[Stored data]
● ● ● ●
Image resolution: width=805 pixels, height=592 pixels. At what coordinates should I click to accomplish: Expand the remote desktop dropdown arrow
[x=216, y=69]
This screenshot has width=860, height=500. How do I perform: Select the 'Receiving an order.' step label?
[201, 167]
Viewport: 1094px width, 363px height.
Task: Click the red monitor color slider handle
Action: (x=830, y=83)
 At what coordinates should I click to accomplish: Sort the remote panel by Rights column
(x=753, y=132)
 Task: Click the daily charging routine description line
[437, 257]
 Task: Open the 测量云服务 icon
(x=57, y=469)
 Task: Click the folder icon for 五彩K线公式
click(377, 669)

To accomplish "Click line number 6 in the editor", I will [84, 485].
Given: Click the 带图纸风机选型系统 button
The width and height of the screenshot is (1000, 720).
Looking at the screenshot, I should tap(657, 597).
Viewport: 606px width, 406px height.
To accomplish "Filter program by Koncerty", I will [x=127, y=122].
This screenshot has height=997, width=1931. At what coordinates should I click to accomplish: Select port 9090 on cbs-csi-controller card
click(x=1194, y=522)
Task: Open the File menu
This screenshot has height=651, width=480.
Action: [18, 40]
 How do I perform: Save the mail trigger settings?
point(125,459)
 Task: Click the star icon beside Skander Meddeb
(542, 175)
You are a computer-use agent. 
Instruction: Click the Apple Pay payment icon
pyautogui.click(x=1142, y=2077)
● ● ● ●
### Aim of the task
A verbatim copy of all the entries above is requested.

### Solution for this task
Image resolution: width=805 pixels, height=592 pixels. At what coordinates should I click to accomplish: Expand the remote desktop dropdown arrow
[x=216, y=69]
This screenshot has width=860, height=500. How do I perform: Select the 'Receiving an order.' step label?
[201, 167]
Viewport: 1094px width, 363px height.
Task: Click the red monitor color slider handle
Action: (x=830, y=83)
 At what coordinates should I click to accomplish: Sort the remote panel by Rights column
(x=753, y=132)
 Task: Click the daily charging routine description line
[437, 257]
 Task: Open the 测量云服务 icon
(x=57, y=469)
 Task: Click the folder icon for 五彩K线公式
click(377, 669)

To accomplish "Click line number 6 in the editor", I will [84, 485].
Given: Click the 带图纸风机选型系统 button
The width and height of the screenshot is (1000, 720).
Looking at the screenshot, I should tap(657, 597).
Viewport: 606px width, 406px height.
To accomplish "Filter program by Koncerty", I will [x=127, y=122].
This screenshot has height=997, width=1931. At what coordinates should I click to accomplish: Select port 9090 on cbs-csi-controller card
click(x=1194, y=522)
Task: Open the File menu
This screenshot has height=651, width=480.
Action: [18, 40]
 How do I perform: Save the mail trigger settings?
point(125,459)
 Task: Click the star icon beside Skander Meddeb
(542, 175)
You are a computer-use agent. 
Instruction: Click the Apple Pay payment icon
pyautogui.click(x=1142, y=2077)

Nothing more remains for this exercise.